Nous la reconnaissons pleine de la grâce de Dieu, dans la compagnie du Seigneur, bénie entre toutes les femmes parce que son fils est le Béni. Alors nous lui demandons de nous accompagner et de nous mener à son Fils, maintenant et jusqu’à la fin.

Marc Durand 2020


Immaculée Conception, Assomption : deux dogmes mariaux définis à un siècle d’intervalle qui se répondent l’un à l’autre. La question n’est pas celle de la réalité objective, au premier degré, de ce qui est affirmé. Que peut signifier « conçue sans péché » ou « montée aux cieux » ? Il faudrait d’abord revoir ce que signifie le « péché originel » inventé pour mettre en cohérence les croyances du pessimiste St Augustin sur la perdition de l’humanité, et comprendre ce que peut signifier la résurrection des corps…

Cependant ces dogmes sont là, ils expriment une réalité de foi (on n’est plus dans le premier degré) : Marie a une place spéciale, privilégiée, dans l’économie du salut. Qualifiée de « theotokos », « mère de Dieu » dès le concile de Nicée (325), il a fallu le confirmer au concile d’Éphèse (431) afin d’affirmer que Jésus était bien Fils de Dieu1. A partir de là comment ne pas en conclure qu’elle ne pouvait pas être atteinte par le péché (Immaculée Conception) ni par la corruption (Assomption) ? Ces dogmes sont des images qui nous disent la place de Marie dans le lien de Jésus avec le Père. Marie, première des croyants, sa place précède donc notre place, nous sommes alors concernés.

Il semble que pour nous, au-delà des querelles qui ont procédé à ces définitions, l’essentiel est de constater que ce qu’a été Marie a été obtenu par grâce. C’est par grâce qu’elle a été choisie, elle n’y est pour rien (dès la conception!) : « Salut, pleine de grâce […] tu as trouvé grâce auprès de Dieu » (Lc 1, 28, 30). Et si cette grâce est restée sur elle toute sa vie, c’est qu’elle l’a acceptée : « Je suis la servante du Seigneur ; qu’il m’advienne selon ta parole » (Lc 1, 38). Alors elle est sans péché. Le péché, écrit le pape dans l’encyclique Laudato si, est la rupture des trois relations fondamentales, avec Dieu, avec le prochain, avec la terre. L’acceptation totale de Marie la fait « immaculée ». Ce don de soi, qu’elle a pu faire par la grâce de Dieu, la mène à exulter dans le Magnificat qui reprend entre autres le psaume 98 : « Chantez à Yahvé un chant nouveau, car il a fait de merveilles […] se rappelant son amour et sa fidélité pour la maison d’Israël». La grâce reçue par Marie et son acceptation apportent le salut au peuple de Dieu, salut inscrit dans son histoire. Le Seigneur a fait pour elle « des merveilles », mais la conséquence n’est pas individuelle, elle concerne tout le peuple. Cette grâce qui illumine Marie est la même qui repose sur nous tous : « Ne nous avait-il pas élus en Lui dès avant la fondation du monde […] prédestinés à être ses fils d’adoption par Jésus-Christ ? » (Eph 1, 4-5).
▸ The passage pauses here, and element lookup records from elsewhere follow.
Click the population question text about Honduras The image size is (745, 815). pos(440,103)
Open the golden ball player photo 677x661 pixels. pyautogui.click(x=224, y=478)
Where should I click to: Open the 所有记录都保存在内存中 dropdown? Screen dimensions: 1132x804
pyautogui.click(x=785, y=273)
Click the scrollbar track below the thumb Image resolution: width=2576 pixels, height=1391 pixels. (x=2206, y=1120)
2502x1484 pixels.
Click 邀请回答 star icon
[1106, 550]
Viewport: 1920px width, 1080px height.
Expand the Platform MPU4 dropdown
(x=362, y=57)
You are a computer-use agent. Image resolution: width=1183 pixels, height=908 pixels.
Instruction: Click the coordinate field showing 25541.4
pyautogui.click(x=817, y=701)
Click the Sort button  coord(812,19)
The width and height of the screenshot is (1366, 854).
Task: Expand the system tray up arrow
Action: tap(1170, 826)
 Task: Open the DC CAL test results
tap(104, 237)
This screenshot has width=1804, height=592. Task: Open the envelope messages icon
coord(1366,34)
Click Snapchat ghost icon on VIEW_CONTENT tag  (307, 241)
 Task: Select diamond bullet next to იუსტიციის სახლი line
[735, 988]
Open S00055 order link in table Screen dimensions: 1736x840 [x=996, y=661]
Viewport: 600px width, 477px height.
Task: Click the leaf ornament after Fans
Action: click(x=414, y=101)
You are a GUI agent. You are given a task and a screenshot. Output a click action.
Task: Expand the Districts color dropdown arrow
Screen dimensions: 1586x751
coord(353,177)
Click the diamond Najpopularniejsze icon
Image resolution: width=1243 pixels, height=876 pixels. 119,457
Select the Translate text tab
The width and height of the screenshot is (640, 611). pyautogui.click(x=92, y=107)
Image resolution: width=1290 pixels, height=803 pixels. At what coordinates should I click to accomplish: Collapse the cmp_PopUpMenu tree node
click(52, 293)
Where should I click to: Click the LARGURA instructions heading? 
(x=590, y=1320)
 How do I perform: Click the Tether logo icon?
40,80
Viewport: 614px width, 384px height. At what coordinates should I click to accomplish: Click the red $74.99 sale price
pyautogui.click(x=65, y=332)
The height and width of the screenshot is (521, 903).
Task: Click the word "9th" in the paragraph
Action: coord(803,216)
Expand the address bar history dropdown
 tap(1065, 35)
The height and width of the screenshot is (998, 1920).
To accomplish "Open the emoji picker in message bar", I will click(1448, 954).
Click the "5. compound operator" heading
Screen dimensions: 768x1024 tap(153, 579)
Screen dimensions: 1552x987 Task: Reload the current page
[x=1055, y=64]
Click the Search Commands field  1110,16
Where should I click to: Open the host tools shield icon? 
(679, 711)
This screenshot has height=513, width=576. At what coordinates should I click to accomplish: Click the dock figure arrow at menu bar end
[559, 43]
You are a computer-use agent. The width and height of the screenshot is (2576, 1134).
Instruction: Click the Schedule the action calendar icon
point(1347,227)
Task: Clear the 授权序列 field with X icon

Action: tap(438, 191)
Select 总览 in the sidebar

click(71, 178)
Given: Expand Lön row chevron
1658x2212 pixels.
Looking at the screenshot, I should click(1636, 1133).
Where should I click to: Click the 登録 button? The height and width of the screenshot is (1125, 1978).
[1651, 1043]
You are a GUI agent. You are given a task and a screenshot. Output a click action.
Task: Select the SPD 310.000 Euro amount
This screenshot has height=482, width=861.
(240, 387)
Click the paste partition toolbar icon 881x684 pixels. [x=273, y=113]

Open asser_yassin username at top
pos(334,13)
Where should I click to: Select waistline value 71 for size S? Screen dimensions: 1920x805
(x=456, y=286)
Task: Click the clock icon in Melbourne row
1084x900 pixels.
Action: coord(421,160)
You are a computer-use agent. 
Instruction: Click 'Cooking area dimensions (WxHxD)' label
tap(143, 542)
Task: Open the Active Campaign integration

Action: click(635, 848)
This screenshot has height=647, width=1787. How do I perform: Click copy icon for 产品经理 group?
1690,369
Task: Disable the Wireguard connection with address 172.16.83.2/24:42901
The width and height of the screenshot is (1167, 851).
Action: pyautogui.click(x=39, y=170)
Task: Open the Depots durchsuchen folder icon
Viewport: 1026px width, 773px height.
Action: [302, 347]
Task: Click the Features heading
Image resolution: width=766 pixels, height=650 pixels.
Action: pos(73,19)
Marie a engendré le Christ, elle est la mère du Corps du Christ, mère de Dieu. Nous sommes le Corps du Christ, c’est à ce titre qu’on peut parler de Marie comme mère de l’Église et, allons plus loin, de l’humanité qui est le peuple de Dieu. Mère de l’Église, elle était présente à la Pentecôte qui en est la fondation, elle est présente encore maintenant dans les bouleversements qui la secouent si fortement. Ainsi elle est la nouvelle Eve, qui a répondu totalement à la grâce reçue et donc indemne du péché introduit par la première Eve. Nous sommes associés à Marie pour engendrer Dieu dans le monde, par son « fiat » elle réintroduit l’humanité dans la grâce. Tout est grâce.

Le culte marial ne doit pas être de la mariolâtrie, elle n’est pas Dieu, « il vaut mieux s’adresser à Dieu qu’à ses saints » dit-on. Ce culte est possible s’il est d’abord la reconnaissance de ce que représente Marie et de sa place dans la relation des hommes avec Dieu, par Jésus. Finalement peut-être que la seule prière qu’on puisse lui adresser est le « Je vous salue Marie » qui, dans sa première partie, reconnaît qu’elle est le fruit de la grâce, que par grâce le Seigneur est proche et peut bénir. Cette reconnaissance faite, il reste à lui demander d’être auprès de nous qui devons continuer son œuvre : engendrer Dieu dans le monde.

Marc Durand
Immaculée Conception 2019
http://www.garriguesetsentiers.org

1 – C’était aussi une façon détournée de définir la divinité du Christ, notion qui est loin d’être évidente ni claire.